The laboratory will send the results directly to your doctor. It will be the doctor looking after you and your pregnancy who will tell you the results of the amniocentesis. Finally, it is important to realise that while a combination of amniocentesis (with a 99.9% accuracy) and a thorough 18-20 week ultrasound goes a long way to ensuring the baby is normal, it does not guarantee that every possible abnormality has been excluded.
Is It Worth The Risk?
The decision to have an amniocentesis is a very personal and difficult one to make. If you’ve had an amniocentesis before, BellyBelly would like to hear from you. What would your advice be to others in the same position? Email us your comments on this topic, and we will post them here for others to read, anonymously if you so wish.
The small risks associated with the procedure mean that some women who are clear that they would not wish to terminate an affected pregnancy choose not to have the test.

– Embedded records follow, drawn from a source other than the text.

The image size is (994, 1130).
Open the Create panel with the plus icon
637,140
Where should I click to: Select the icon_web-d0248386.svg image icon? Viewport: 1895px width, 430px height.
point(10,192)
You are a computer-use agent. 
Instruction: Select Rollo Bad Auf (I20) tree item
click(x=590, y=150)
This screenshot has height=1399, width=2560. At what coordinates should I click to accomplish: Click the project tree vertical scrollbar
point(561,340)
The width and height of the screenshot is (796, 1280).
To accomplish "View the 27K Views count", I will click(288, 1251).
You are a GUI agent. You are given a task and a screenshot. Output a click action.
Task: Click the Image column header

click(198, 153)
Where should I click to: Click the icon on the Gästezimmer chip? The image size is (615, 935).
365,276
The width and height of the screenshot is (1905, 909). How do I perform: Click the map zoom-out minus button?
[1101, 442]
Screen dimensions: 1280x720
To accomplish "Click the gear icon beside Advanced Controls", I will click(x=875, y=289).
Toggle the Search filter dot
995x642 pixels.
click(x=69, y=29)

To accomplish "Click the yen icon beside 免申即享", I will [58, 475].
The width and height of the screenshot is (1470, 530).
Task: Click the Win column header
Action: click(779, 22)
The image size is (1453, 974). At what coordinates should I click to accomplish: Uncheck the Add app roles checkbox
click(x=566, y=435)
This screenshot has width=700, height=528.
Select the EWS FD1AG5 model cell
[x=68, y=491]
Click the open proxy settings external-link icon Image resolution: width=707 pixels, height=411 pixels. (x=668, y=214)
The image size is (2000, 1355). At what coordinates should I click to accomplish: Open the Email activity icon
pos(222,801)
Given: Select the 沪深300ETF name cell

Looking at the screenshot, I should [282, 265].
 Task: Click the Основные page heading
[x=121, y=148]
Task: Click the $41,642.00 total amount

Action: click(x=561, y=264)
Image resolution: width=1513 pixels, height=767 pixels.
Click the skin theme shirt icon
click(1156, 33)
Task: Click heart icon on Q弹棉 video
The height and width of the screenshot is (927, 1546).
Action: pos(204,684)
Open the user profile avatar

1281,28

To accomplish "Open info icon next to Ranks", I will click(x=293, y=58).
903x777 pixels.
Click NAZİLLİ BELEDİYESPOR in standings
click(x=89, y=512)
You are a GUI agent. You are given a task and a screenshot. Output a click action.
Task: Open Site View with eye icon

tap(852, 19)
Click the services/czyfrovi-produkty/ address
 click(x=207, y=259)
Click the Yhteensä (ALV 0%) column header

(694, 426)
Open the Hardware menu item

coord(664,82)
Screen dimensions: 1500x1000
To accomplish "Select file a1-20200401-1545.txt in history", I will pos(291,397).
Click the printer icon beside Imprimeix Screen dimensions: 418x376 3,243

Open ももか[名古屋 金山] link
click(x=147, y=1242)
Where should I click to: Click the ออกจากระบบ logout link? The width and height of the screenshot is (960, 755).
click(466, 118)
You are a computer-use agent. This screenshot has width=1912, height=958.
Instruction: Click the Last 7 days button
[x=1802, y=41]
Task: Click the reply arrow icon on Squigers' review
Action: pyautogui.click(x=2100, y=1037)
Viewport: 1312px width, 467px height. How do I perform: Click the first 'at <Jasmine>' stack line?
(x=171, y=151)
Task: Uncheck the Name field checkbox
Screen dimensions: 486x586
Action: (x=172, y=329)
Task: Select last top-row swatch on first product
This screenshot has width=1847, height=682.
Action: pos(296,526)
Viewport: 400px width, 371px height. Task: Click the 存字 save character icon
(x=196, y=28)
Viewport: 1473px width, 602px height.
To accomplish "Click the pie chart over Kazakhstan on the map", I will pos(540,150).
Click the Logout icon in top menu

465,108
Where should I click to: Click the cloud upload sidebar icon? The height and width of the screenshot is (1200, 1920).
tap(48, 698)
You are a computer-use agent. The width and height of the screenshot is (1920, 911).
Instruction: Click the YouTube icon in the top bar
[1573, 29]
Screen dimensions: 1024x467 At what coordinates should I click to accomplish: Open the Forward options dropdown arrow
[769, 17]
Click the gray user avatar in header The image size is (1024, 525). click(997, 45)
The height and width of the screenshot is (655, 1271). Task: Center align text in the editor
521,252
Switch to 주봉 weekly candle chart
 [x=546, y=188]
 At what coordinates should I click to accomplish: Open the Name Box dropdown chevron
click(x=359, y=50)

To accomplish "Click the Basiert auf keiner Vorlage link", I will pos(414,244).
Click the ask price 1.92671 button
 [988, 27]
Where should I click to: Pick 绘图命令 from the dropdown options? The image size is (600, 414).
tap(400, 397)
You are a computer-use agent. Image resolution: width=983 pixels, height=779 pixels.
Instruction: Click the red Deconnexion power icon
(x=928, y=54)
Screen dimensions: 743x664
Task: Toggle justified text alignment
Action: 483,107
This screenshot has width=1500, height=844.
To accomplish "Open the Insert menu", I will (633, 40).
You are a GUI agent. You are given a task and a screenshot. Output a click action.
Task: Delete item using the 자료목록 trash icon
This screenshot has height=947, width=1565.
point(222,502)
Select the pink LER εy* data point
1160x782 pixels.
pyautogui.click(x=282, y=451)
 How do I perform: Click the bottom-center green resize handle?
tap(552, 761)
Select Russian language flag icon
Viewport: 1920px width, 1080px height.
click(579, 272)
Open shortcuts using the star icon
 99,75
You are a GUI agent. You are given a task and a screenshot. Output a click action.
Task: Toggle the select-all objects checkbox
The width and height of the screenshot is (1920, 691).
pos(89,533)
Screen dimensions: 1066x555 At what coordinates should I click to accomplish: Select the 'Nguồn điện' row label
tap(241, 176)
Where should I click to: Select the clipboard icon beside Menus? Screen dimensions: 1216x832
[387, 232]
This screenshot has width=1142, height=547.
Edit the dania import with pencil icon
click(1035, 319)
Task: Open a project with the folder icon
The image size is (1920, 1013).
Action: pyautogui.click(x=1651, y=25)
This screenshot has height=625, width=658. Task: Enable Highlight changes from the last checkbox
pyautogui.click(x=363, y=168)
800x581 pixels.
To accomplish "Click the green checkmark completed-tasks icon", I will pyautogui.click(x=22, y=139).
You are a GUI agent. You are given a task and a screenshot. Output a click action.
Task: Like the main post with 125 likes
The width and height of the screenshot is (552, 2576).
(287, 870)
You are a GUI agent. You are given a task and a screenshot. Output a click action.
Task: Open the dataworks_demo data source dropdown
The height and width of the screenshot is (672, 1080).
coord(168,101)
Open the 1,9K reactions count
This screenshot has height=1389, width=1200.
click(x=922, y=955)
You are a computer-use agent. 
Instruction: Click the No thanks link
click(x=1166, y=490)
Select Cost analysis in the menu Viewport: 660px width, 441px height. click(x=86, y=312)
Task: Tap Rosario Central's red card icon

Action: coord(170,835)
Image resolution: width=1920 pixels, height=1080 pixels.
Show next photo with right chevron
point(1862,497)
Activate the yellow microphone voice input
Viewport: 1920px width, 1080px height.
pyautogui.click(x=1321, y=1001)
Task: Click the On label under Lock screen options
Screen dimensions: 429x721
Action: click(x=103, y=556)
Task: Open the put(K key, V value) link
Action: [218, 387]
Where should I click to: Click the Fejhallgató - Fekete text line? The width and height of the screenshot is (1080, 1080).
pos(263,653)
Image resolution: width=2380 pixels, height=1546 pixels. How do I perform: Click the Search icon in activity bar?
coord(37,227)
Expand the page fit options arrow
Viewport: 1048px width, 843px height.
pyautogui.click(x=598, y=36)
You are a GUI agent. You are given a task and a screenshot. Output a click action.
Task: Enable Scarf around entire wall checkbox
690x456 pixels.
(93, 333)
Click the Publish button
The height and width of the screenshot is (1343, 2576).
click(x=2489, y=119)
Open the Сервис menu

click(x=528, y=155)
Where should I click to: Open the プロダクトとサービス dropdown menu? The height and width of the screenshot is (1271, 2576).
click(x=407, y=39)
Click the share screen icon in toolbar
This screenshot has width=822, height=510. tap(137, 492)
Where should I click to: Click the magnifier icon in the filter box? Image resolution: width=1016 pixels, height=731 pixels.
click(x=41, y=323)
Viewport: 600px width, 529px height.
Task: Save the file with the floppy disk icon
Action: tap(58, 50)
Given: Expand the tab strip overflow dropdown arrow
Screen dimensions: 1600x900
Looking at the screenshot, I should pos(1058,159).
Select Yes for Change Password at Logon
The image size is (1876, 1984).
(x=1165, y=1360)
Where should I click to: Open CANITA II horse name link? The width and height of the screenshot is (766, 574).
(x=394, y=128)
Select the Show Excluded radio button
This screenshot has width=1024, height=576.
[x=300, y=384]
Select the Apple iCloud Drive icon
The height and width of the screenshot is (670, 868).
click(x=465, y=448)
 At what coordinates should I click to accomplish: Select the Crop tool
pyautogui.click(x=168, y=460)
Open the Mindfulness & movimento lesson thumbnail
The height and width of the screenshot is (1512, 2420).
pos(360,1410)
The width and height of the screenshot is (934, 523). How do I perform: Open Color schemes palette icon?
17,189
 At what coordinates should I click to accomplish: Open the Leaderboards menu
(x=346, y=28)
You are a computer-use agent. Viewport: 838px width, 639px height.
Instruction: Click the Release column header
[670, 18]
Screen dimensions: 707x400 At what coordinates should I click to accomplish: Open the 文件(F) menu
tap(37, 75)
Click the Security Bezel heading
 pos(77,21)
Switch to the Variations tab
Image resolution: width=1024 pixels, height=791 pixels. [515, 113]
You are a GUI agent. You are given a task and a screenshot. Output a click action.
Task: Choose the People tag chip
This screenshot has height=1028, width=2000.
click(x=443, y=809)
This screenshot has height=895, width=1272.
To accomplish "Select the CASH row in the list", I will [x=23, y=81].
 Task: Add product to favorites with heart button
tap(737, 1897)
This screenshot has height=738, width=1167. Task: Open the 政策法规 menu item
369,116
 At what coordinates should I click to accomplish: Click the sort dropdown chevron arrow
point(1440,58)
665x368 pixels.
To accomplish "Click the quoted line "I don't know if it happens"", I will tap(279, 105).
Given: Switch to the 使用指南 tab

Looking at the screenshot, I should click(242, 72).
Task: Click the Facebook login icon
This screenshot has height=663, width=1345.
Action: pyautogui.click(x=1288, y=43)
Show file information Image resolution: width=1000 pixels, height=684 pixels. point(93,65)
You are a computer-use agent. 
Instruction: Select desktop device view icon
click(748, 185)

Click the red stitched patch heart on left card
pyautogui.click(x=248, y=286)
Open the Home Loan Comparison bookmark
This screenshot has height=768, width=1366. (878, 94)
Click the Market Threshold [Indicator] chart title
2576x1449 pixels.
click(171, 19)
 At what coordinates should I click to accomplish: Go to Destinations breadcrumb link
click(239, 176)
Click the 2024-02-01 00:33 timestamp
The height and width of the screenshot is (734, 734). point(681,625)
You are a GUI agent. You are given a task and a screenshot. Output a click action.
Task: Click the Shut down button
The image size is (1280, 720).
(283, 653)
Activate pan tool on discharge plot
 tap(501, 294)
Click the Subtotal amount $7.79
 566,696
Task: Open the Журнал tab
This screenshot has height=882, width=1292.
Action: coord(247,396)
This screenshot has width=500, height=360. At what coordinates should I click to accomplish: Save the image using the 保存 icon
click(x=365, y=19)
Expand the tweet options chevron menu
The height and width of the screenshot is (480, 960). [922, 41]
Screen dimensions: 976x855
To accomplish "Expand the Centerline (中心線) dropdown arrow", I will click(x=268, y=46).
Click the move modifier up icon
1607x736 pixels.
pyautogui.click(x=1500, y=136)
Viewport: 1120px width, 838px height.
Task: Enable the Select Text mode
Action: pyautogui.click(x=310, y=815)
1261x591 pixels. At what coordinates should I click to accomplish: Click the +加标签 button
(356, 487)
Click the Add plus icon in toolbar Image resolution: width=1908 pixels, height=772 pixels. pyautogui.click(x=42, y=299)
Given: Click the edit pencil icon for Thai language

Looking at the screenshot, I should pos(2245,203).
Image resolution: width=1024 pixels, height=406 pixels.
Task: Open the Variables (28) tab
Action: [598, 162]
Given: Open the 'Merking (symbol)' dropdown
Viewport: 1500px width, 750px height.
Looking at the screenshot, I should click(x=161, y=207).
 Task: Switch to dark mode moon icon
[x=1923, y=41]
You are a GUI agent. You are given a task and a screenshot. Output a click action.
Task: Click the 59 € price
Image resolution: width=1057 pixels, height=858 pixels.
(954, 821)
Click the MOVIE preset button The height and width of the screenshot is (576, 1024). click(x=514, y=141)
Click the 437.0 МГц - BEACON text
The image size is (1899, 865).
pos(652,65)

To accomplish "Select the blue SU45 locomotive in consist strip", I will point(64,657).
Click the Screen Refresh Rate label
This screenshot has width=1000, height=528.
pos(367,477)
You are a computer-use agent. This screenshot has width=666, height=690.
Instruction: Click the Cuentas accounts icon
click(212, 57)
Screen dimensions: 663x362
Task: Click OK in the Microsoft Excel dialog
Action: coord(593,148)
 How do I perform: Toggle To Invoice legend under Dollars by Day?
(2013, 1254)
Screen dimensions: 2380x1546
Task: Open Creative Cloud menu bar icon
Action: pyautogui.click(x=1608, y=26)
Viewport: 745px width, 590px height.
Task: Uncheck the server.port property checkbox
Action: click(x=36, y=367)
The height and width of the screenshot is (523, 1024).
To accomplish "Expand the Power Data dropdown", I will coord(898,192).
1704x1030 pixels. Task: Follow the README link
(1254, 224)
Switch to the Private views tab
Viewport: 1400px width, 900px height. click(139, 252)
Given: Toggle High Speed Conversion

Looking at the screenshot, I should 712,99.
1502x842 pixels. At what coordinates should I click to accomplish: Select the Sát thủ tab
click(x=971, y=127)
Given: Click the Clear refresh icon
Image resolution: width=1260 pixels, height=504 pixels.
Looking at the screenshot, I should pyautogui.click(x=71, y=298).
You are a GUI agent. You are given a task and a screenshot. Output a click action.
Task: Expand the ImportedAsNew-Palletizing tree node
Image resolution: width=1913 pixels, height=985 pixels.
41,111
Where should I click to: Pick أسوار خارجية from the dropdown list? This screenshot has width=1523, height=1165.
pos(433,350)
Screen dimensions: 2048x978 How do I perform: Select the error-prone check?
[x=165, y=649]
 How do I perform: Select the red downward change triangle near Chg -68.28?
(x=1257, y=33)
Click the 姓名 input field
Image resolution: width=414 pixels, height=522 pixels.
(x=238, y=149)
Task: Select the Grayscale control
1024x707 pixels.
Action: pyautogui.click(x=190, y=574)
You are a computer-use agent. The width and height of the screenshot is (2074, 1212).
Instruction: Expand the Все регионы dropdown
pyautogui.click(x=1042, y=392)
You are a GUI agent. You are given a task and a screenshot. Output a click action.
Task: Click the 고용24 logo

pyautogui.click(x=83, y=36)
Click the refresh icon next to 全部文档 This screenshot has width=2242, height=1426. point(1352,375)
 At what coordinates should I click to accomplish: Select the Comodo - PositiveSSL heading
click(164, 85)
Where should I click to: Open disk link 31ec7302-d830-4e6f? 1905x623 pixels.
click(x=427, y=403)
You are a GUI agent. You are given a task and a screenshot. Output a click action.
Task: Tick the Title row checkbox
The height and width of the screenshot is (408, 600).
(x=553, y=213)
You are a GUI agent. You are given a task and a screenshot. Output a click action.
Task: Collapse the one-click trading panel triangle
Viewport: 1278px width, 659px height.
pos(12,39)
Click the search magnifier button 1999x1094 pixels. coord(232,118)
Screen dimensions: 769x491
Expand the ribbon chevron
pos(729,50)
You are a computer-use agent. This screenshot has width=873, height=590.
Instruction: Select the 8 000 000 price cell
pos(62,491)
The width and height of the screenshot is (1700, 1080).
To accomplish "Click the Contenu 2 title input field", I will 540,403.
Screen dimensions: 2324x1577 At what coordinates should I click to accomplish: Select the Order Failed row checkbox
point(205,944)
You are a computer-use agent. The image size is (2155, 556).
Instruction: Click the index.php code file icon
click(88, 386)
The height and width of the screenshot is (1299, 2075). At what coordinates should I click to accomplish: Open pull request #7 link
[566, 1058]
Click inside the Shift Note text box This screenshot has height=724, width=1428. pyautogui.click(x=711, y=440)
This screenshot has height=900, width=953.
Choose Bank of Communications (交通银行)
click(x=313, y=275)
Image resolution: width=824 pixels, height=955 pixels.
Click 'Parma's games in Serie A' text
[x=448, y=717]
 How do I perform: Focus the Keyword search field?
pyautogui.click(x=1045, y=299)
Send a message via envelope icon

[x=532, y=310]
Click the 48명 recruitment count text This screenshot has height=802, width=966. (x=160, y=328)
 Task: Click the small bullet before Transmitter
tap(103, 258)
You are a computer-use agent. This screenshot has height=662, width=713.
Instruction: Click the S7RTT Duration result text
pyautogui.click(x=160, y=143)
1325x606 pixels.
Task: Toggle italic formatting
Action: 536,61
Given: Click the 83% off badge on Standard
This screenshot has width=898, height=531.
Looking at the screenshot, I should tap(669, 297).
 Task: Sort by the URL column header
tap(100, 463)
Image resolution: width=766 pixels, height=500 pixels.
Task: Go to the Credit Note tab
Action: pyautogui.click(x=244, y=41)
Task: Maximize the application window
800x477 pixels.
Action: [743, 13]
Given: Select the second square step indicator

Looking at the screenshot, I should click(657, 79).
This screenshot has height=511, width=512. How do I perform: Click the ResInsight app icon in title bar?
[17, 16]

An amniocentesis is usually recommended for women who are at increased risk for having a child with birth defects. This includes women who:
- will be 35 or older when the child is born
- had a screening test that indicated a possible problem
- previously gave birth to a baby with birth defects
- have a family history of genetic disorders.
Because there is a very slight chance about 1 in every 200 to 400 of complications (including miscarriage) stemming from amniocentesis, you’ll want to take time making the decision of whether to obtain one.
Even if you are in the higher risk category, you do not have to get an amniocentesis; the decision is yours. Do as much research as you can, and be sure to talk about any concerns you may have with your health care provider and your partner.